Nachdem AppleMusic nun mittlerweile fast einen Monat lang gratis getestet werden konnte, fällt die Resonanz nicht überall positiv aus. Während das Konzept an sich durchaus gelobt wird, hakt es doch an der Benutzerfreundlichkeit, und viele User sind schon spontan und frustriert zu Spotify, nach wie vor der Platzhirsch auf dem Streamingmarkt, zurück gekehrt. Apple hat zwar noch zwei Monate Zeit nachzubessern, bis der 3-monatige kostenlose Probezeitraum ausläuft, aber es zeichnet sich schon ab, dass wenn die Nachbesserungen nicht wirklich gravierend sind, die User davon laufen werden.
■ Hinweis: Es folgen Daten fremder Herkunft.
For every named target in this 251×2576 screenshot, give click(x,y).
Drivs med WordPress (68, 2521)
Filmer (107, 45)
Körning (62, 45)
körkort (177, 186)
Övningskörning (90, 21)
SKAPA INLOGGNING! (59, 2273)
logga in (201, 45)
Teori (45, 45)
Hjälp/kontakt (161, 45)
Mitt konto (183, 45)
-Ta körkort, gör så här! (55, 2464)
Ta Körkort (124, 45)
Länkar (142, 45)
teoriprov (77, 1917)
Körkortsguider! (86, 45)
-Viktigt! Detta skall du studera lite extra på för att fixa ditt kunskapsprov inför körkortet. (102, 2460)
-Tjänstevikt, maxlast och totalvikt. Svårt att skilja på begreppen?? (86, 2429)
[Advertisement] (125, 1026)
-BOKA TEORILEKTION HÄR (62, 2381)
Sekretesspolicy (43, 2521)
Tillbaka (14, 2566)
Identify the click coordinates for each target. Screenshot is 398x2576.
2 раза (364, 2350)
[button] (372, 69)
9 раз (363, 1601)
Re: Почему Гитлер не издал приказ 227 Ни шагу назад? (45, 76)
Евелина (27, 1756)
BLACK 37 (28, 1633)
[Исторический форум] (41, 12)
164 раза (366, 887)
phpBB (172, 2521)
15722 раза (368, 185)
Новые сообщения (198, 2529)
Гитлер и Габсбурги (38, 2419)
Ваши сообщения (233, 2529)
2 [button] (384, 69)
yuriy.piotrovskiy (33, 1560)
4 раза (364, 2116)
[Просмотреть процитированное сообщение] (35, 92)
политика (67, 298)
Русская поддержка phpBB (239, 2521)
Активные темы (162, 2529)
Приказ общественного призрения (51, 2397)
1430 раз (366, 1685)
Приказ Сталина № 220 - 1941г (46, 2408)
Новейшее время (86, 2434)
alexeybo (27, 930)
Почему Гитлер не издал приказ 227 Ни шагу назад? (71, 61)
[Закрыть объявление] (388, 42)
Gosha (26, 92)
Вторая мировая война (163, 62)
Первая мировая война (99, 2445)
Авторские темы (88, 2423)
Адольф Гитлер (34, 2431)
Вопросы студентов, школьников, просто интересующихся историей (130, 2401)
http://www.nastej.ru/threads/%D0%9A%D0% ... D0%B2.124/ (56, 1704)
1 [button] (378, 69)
An dieser Stelle sei daher nochmal daran erinnert, auch Tidal eine Chance zu geben. Der von Madonna und vielen anderen Künstlern untersützte Streamingdienst wird nach wie vor weitestgehend von Usern gemieden, obwohl er ein für die Künstler viel faireres Monetarisierungsmodell anwendet als z. B. Spotify. Die Hauptkritik hier ist, dass Tidal zu teuer sei. Das stimmt aber nur bedingt. Wenn man das Monatsabo über iTunes (per InApp-Kauf über die App) abschließt, zahlt man in der Tat mehr, nämlich €12,99 für das günstigste Abo. Das liegt daran, dass bei dieser Bezahlmethode Apple selbst 30% kassiert, und dies gibt Tidal an die User weiter, um die faire Bezahlung der Künstler gewährleisten zu können. Wenn man sein Abo aber direkt über die Website von Tidal abschließt, kann man es schon ab €9,99 haben, weil man hier keine Drittanbietergebühr mitzahlen muss. Damit liegt Tidal preislich gleichauf mit Spotify, AppleMusic, Deezer und Co. Und auch in punkto Benutzerfreundlichkeit und Qualität muss sich Tidal auf keinen Fall verstecken.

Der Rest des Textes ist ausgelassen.